Instead of the small container, couldn't you use two containers of equal size and connect them with two U-tubes?

This would give you more room in the second container and reduce the micro bubbles at the same time.


----------



## nismo driver (Jan 27, 2004)

barbianj said:


> Instead of the small container, couldn't you use two containers of equal size and connect them with two U-tubes?
> 
> This would give you more room in the second container and reduce the micro bubbles at the same time.


i thought about this but my current skimmer is in sump that can be submerged that much plus i wouldnt be able to run the drain for the skimmer cup in a container that tall and i dont have room to plumb another skimmer external.

i worked out an acceptable solution both space wise and working in theory of function in all aspects..

how ever it would cost a lot more to either have them made or attempt to construct them my self as it will require about 21 square feet of 3/8's glass..


----------



## Coldfire (Aug 20, 2003)

A couple of things I was thinking about your design. Why not transpose the fuge and skimmer location. That way, you can remove more solid waist before it clogges up any baffles, sponges, etc. and gets filtered by the fuge last. You could redesign the system for size differences, and shrink the front fuge to better fit the skimmer (or have the skimmer insump in lieu of a external sump skimmer design as above), and increase the skimmer pump box to have a larger fuge. Plus, move the chemical filtration to last in line before the return pump. You want all your mech-filtartion (e.g. filter sock, skimmer, baffles, etc.) first, then fuge, then chemical filtration before returning to the main system. That is the most effective way of filtration, and will keep everything working better. If you have the chemical filtration first, then the carbon, GFO, etc. will get clogged with larger particles faster, than if you have them last.

Plus, if you have the skimmer first, then fuge, then chemical filtration, that will really decrease the number of micro-bubbles returned to the main tank. The reason you are having so many micro-bubbles now is that your skimmer & return pump are side by side. If you separate them, then the skimmer will not be returning its return water in the same container as the return pump.

I like Barbianj's idea of...



> Instead of the small container, couldn't you use two containers of equal size and connect them with two U-tubes?


however, don't use a U-tube, just connect the two containers with two or more larger bulkheads near the bottom. Thus, creating a larger volume split into two containers, but they are not reliant on a gravity feed. That should solve all your overflow issues that you are running into right now. As long as you factor enough room for when the power shuts off the sump/refuge can handle the remaining overflow coming from the main tank.

If your skimmer can not be submerged that much, simply build a submergible box in which it can sit on. That will raise it up, and you can still use the drain cup.

You are making me think/type WAY TOO MUCH.

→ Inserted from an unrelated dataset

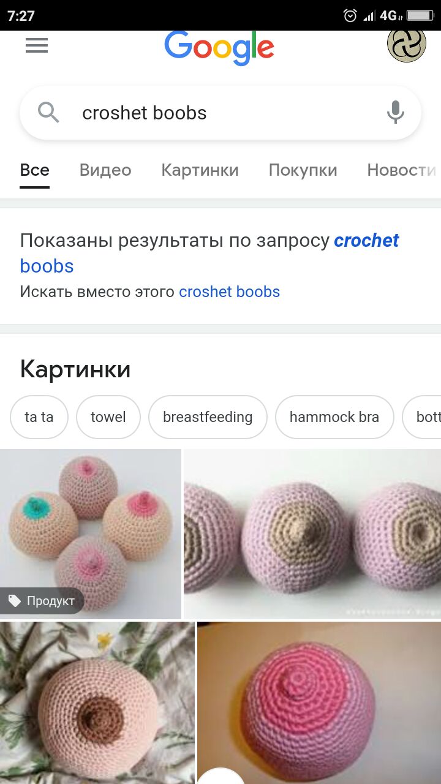Tap the 4G signal indicator
The height and width of the screenshot is (784, 441).
click(389, 15)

Let me know your thoughts.


----------



## nismo driver (Jan 27, 2004)

Coldfire said:


> A couple of things I was thinking about your design. Why not transpose the fuge and skimmer location. That way, you can remove more solid waist before it clogges up any baffles, sponges, etc. and gets filtered by the fuge last. You could redesign the system for size differences, and shrink the front fuge to better fit the skimmer (or have the skimmer insump in lieu of a external sump skimmer design as above), and increase the skimmer pump box to have a larger fuge. Plus, move the chemical filtration to last in line before the return pump. You want all your mech-filtartion (e.g. filter sock, skimmer, baffles, etc.) first, then fuge, then chemical filtration before returning to the main system. That is the most effective way of filtration, and will keep everything working better. If you have the chemical filtration first, then the carbon, GFO, etc. will get clogged with larger particles faster, than if you have them last.
> 
> Plus, if you have the skimmer first, then fuge, then chemical filtration, that will really decrease the number of micro-bubbles returned to the main tank. The reason you are having so many micro-bubbles now is that your skimmer & return pump are side by side. If you separate them, then the skimmer will not be returning its return water in the same container as the return pump.
> 
> ...


this is why im having such issues with the size of my under tank area. i should have it in the order you listed, skimmer fuge chem. ( i rarely run any sponges ect) the other thing i was jsut thinking but is totally not going to happen. i could cut a hole in the wall and run everything in the spare room, then just sheet rock the hole or put a swtich blank plate over it when i move out.. fortunately my girl friend would never let me do that but ultimately a full on seperaet display qualityfuge would rock. do half deep sand bed with mangroves and half cheato/ macro tank with pipe fish / mandrin ect..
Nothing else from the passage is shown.